The Labour Cost Index increased by 0.6% over the March quarter and 2.5% over the year to March.
Growth has been robust, but looking forward, business confidence data suggests a slowing …
The National Bank’s April Business Outlook portrayed a significant weakening of business confidence.
A net 48% of businesses surveyed in April expected general economic prospects to worsen, compared to a net 20% in March.
Firms’ expectations of their own activity, the preferred indicator for actual activity growth, also weakened
considerably. The net percentage of businesses expecting their activity to increase declined from 30% in March to 15% in
April.
Investment, employment, export and profit expectations also declined.
The only expectations to rise were those for the unemployment rate, interest rates, pricing intentions and inflation.
The expected inflation rate has now reached 3.11%, which is above the top of the Reserve Bank’s target band for the
first time since 2001.
One interpretation of the data is that firms are beginning to experience increased cost pressures. They hope to offset
some of those cost pressures by raising sale prices, but they also expect to absorb some of the increased costs through
increased efficiency or reduced profits.
…and reduced population growth is likely to reinforce that.
The net population gain from long-term and permanent migration was 300 people in March, considerably lower than the
monthly average of 840 over the last year.
The annual net migration gain for the year to March is just above 10,000 people.
The decrease in the net gain over recent months has been due to both fewer arrivals and more departures. Both series are
showing signs of stabilising, but more data will be required to confirm a levelling out.
In commodity markets, oil prices have declined.
Brent crude oil prices briefly topped US$55 per barrel early in April but declined to be approximately US$50 by 2 May.
One possible explanation for the lower price is that United States oil reserves have risen (evidence is only anecdotal
at this stage); another is that the initial estimate of March quarter United States GDP growth, which was lower than
expected, has caused some of the decline.

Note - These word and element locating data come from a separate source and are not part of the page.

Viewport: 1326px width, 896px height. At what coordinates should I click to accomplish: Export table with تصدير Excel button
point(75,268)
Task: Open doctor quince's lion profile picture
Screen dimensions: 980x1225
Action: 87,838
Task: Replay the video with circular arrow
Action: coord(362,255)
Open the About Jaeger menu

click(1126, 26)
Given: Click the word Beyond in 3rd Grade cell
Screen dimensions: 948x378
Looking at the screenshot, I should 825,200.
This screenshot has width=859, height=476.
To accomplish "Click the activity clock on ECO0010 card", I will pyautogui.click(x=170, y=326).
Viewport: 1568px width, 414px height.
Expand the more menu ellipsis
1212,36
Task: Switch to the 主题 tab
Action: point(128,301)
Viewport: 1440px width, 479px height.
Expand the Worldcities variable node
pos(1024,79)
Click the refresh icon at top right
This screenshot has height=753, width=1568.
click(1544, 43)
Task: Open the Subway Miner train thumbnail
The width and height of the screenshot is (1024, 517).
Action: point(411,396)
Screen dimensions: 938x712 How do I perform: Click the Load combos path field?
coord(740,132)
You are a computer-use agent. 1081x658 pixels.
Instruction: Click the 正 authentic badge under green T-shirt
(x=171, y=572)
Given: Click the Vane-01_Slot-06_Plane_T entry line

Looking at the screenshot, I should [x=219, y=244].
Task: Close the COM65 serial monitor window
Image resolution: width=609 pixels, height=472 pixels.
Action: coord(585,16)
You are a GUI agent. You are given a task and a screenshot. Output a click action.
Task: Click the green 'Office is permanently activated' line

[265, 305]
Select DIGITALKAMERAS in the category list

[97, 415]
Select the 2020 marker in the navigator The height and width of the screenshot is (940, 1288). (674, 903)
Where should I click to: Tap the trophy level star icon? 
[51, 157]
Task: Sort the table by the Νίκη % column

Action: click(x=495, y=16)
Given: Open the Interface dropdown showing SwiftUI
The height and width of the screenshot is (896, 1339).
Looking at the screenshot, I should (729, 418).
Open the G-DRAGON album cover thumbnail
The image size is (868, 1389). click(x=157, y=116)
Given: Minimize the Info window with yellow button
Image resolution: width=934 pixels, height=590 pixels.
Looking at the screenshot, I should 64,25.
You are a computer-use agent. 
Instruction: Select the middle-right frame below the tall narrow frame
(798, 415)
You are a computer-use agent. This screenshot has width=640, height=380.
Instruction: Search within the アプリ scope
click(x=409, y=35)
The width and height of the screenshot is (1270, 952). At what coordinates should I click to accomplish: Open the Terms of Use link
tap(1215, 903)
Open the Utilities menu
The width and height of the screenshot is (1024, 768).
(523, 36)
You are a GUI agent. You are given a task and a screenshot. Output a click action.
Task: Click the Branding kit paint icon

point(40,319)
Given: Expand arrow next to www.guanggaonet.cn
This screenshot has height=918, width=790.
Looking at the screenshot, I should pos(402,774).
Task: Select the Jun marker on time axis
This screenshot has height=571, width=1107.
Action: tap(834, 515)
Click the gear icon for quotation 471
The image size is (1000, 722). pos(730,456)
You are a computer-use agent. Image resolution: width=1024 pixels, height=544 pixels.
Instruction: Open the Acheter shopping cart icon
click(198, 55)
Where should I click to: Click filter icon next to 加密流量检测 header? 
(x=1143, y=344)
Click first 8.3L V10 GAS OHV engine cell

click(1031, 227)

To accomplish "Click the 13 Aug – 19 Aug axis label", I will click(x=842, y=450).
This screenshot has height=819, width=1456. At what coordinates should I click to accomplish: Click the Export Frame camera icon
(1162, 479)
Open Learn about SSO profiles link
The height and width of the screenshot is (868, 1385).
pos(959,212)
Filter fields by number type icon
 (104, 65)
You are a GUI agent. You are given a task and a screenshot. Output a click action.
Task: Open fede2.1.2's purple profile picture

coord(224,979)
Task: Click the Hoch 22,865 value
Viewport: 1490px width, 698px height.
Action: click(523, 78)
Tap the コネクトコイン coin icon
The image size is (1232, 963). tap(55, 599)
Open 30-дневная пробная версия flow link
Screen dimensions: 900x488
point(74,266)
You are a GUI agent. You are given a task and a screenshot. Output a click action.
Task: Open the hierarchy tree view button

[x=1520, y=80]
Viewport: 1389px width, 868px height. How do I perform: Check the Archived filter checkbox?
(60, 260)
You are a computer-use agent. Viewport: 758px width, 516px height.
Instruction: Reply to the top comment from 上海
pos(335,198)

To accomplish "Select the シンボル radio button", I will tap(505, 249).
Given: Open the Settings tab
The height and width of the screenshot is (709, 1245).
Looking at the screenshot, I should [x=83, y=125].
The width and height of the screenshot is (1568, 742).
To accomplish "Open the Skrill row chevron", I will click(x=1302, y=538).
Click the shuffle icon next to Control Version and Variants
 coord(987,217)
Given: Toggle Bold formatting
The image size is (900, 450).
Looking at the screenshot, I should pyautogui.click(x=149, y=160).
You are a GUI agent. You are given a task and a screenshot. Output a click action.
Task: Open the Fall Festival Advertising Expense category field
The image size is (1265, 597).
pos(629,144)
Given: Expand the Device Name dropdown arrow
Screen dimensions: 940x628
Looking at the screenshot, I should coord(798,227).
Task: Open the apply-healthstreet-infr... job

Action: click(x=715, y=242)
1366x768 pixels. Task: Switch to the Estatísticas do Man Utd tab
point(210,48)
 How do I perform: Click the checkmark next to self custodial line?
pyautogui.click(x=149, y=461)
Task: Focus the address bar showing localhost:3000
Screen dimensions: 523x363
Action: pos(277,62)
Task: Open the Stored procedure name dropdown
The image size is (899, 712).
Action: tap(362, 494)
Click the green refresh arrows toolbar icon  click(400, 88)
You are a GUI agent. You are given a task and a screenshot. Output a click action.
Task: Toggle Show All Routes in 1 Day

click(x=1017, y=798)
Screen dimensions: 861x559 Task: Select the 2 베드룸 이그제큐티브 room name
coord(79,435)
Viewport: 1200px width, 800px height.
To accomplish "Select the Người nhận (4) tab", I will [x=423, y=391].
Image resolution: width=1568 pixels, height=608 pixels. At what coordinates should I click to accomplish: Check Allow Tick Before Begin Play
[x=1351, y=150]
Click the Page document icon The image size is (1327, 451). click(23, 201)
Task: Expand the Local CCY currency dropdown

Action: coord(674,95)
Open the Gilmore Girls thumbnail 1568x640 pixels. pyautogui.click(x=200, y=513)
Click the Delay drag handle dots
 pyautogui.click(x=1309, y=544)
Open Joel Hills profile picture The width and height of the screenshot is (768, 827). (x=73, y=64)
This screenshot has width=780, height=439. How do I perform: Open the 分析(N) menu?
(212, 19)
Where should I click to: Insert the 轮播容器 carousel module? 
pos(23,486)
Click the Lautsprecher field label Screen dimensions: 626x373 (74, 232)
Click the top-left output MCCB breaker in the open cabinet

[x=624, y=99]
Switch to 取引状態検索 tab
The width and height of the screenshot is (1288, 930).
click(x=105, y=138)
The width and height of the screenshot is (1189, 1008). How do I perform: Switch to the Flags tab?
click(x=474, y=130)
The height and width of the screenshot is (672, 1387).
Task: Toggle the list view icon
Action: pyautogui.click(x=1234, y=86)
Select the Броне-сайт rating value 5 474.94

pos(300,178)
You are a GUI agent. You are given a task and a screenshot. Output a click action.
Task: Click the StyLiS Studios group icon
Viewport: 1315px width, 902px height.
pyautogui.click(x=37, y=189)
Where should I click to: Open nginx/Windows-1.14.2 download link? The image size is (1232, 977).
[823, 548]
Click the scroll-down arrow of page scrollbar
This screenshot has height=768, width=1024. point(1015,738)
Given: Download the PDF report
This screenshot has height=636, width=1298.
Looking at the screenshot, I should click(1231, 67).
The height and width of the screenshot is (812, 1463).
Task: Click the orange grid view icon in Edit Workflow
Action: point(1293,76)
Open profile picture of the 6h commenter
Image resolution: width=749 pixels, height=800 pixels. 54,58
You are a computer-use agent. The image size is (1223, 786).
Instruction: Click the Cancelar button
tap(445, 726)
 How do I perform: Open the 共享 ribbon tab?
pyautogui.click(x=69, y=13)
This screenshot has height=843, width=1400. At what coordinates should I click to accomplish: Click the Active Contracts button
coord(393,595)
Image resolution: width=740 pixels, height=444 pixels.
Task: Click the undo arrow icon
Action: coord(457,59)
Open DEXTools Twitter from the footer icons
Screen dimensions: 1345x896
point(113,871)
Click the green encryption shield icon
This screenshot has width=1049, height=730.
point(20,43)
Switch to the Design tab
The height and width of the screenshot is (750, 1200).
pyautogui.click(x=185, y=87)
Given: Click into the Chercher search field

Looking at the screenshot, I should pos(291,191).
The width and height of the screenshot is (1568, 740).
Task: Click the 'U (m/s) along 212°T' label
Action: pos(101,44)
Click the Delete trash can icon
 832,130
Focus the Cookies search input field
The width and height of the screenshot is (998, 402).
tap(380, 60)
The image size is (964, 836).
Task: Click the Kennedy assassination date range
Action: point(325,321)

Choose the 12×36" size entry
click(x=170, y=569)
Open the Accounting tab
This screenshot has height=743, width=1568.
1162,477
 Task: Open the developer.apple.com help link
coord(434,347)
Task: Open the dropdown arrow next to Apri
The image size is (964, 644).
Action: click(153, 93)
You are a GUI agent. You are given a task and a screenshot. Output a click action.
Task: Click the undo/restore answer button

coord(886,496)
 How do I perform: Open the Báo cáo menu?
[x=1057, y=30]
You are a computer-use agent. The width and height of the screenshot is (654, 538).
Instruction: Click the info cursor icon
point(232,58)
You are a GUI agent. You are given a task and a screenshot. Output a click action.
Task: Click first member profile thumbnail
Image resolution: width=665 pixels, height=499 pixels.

Slower GDP growth, were it to persist, would decrease demand for oil.
In financial markets, interest rates declined marginally over April, but exchange rates increased.
90-day bill rates, the benchmark for floating mortgage interest rates, have eased slightly in spite of the Reserve
Bank’s recent statement that it remained concerned about inflation pressures.
A Reuters poll of 14 analysts taken on 28 April, following the Reserve Bank’s announcement, showed that a clear majority
expect the next official interest rate change to be a cut, in the first quarter of 2006. This would be consistent with a
view that, although inflation expectations have edged up, slowing growth over the remainder of 2005 will give the
Reserve Bank more room to move.
The exchange rate has demonstrated renewed strength over April, with the New Zealand dollar’s value increasing compared
to all the currencies in the Trade Weighted Index, and increasing particularly strongly against the Euro.
Abroad, forecasters continue to expect a measured global economic recovery.
Provisional March quarter GDP results have recently been released for the United States (growth of 0.8% over the
quarter) and China (growth of 9.5% in the year to March). The United States result was lower than many analysts were
expecting.
Economic forecasters continue to expect quarterly economic growth rates for New Zealand’s trading partners to begin to
recover by the end of 2005, eventually leading to an increase in annual growth rates.
However, the Consensus Forecasts predictions of 3.2% growth in 2005 and 3.4% in 2006 are marginally lower than
predictions made last year and at the beginning of this year.